As an example of potential for oversight of e-cigarettes under the existing statutory framework, Professor Paradise points out that the statute provides for heightened requirements for what are known as “modified risk tobacco products,” defined as “any tobacco product that is sold or distributed for use to reduce the harm or the risk of tobacco-related disease associated with commercially marketed tobacco products.” The FDA has clarified the definition to say that what constitutes a “modified risk tobacco product” may be found through a product’s label, and it’s advertising—either explicit or implicit— and through any type of media. Products which meet this definition are subject to satisfying the scientific data and comparative study requirements set out by the FDA.
In addition, Professor Paradise notes that “products which make ‘therapeutic claims,’ such as signaling that a product is intended for use as an aid in smoking cessation, reduction, or as a healthy alternative to smoking, will trigger the drug or medical device provisions under the Food Drug and Cosmetics Act as a threshold matter—bringing with it, again, the need for scientific data and comparative studies. The intent in ‘Intended use’ may be determined through explicit claims or ‘expressions’ by the original manufacturer or subsequent marketer or affiliates, or, according to the FDA, ‘be shown by the circumstances surrounding the distribution of the article.’”
A good look at the advertising for e-cigarettes and the circumstances surrounding their distribution is compelling, she said.”
- Scrutinize claims and representations of e-cigarette manufacturers and distributors and identify those that trigger drug-medical device requirements. These representations can be found on the labeling, packaging, advertising, and all printed promotional materials; television, internet, radio, and other communications; and statements in public documents, including patents and SEC filings.
- Examine the actual consumer use of e-cigarette products to support enforcement based on drug-device requirements because of the widespread intended use of the products for smoking cessation or reduction.
- Utilize the “new tobacco product” and “modified risk tobacco product” provisions contained in the TCA to implement heightened requirements for e-cigarettes.
- Provide clarity on the application of universal tobacco product requirements contained within the TCA and FDA regulations regarding manufacturer registration, disclosure to FDA of ingredients, and manufacturing practice requirements.
- Promulgate e-cigarette regulations and issue guidance documents for standardization, reporting, and labeling, including:
o Product standards
o Good manufacturing practices and quality control mechanisms
o Uniform labeling and listing of ingredients on the label
o Prominent and uniform display of nicotine levels
- Congressional amendment of the TCA to include e-cigarettes in the flavor additive ban, advertising and marketing restrictions, and other provisions to protect adolescents and youth.
- Proactive assessment by states and localities of the scope of laws covering access to tobacco products and public smoking bans. Many are drafted in a manner that does not encompass e-cigarettes and “vaping”; states and localities should determine whether they should amend them to include e-cigarettes.

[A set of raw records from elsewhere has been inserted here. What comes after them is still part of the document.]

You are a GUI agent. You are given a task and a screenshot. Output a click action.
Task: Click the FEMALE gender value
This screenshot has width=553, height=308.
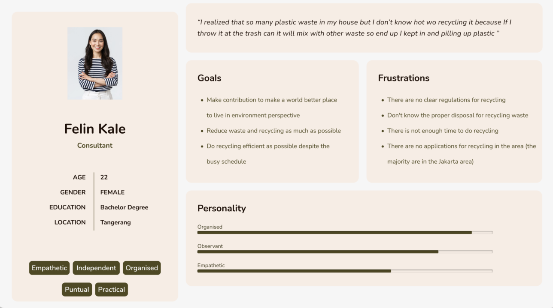click(112, 192)
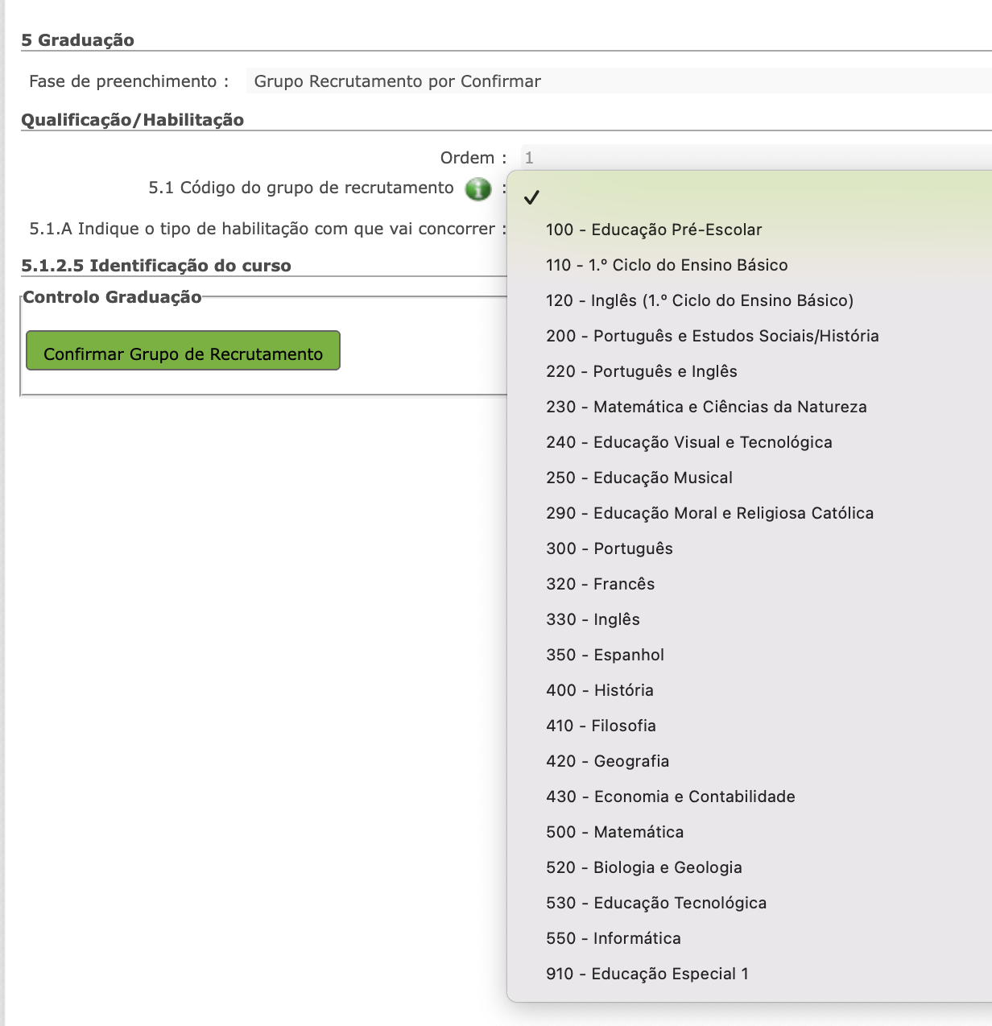Pick 500 - Matemática from the list
Viewport: 992px width, 1026px height.
pos(614,832)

The paper, “No Sisyphean Task: How the FDA can Regulate Electronic Cigarettes,” may be found here on SSRN: http://papers.ssrn.com/sol3/papers.cfm?abstract_id=2118802;
Contact info may be found here.
The Seton Hall Law Center for Health & Pharmaceutical Law & Policy advances scholarship and recommendations for policy on the varied and complex issues that emerge within pharmaceutical and health law. Additionally, the Center is a leader in providing compliance training on the wide-ranging state, national and international mandates that apply to the safety, promotion and sale of drugs and devices. Seton Hall University School of Law, New Jersey’s only private law school and a leading law school in the New York metropolitan area, is dedicated to preparing students for the practice of law through excellence in scholarship and teaching with a strong focus on experiential learning. Founded in 1951, Seton Hall Law School is located in Newark and offers both day and evening degree programs. For more information visit law.shu.edu.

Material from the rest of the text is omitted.